> Instructions to follow
Rewrite the part that opens with the line containing "You are a computer-use" and closes with the line containing "Instruction: Switch to the RVA view segment", changing "segment" to "tab" and keeping everything else the same. Give back only those lines.

> Dataset content
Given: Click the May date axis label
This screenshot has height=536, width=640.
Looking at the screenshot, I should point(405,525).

---

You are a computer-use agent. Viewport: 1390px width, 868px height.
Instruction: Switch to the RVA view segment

> Exercise solution
You are a computer-use agent. Viewport: 1390px width, 868px height.
Instruction: Switch to the RVA view tab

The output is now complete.